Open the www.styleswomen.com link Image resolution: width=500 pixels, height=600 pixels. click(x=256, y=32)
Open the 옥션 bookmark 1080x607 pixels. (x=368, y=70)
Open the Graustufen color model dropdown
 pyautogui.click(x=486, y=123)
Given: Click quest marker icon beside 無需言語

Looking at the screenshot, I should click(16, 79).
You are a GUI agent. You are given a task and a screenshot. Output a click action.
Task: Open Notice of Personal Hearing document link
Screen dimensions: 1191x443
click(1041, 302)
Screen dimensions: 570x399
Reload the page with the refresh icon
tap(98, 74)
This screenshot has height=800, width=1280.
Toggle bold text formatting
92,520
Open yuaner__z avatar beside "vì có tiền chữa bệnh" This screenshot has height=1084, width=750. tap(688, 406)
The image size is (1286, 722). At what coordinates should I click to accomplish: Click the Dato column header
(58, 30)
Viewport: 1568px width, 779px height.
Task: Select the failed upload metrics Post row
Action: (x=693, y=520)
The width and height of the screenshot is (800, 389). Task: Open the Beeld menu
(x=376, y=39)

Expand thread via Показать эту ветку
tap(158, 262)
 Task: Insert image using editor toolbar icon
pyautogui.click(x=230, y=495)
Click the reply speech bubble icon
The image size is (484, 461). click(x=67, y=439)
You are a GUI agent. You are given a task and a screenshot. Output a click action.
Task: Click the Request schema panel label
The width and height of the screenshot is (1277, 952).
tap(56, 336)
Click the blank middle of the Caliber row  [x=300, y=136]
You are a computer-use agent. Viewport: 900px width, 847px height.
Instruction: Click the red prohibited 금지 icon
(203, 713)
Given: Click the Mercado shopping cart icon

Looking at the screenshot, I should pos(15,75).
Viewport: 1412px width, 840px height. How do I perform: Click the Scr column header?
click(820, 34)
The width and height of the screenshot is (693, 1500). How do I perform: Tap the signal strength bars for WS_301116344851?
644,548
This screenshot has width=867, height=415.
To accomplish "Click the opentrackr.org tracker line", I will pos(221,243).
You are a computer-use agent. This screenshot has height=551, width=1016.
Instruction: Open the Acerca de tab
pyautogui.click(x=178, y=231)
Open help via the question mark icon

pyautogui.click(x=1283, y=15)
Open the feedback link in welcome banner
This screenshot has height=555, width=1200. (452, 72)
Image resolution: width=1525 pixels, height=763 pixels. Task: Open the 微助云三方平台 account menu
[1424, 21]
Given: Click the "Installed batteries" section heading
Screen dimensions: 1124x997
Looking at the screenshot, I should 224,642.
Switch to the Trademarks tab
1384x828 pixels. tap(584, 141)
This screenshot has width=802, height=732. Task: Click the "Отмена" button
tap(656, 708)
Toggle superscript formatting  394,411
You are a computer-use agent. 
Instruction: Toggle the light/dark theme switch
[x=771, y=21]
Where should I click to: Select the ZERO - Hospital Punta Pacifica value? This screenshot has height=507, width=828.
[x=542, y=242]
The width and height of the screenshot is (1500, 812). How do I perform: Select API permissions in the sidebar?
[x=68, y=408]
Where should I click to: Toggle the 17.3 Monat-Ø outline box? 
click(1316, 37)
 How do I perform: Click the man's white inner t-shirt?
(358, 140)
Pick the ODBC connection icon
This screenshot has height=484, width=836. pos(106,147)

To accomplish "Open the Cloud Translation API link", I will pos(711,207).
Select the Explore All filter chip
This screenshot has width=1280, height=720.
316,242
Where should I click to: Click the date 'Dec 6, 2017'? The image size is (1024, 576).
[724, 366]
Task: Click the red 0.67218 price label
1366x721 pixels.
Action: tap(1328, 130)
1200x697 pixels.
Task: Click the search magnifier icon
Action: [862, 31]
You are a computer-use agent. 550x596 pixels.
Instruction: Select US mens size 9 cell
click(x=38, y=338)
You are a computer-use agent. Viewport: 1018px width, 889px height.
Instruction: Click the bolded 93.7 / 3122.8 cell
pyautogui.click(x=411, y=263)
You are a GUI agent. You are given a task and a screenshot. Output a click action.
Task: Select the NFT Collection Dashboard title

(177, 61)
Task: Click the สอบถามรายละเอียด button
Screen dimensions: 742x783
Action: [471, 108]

• _Goal of the exercise_:
Only the lines from the beginning of the listing through the line containing "Task: Open Notice" are wanted, each restated word for word.

• _Written response_:
Open the www.styleswomen.com link Image resolution: width=500 pixels, height=600 pixels. click(x=256, y=32)
Open the 옥션 bookmark 1080x607 pixels. (x=368, y=70)
Open the Graustufen color model dropdown
 pyautogui.click(x=486, y=123)
Given: Click quest marker icon beside 無需言語

Looking at the screenshot, I should click(16, 79).
You are a GUI agent. You are given a task and a screenshot. Output a click action.
Task: Open Notice of Personal Hearing document link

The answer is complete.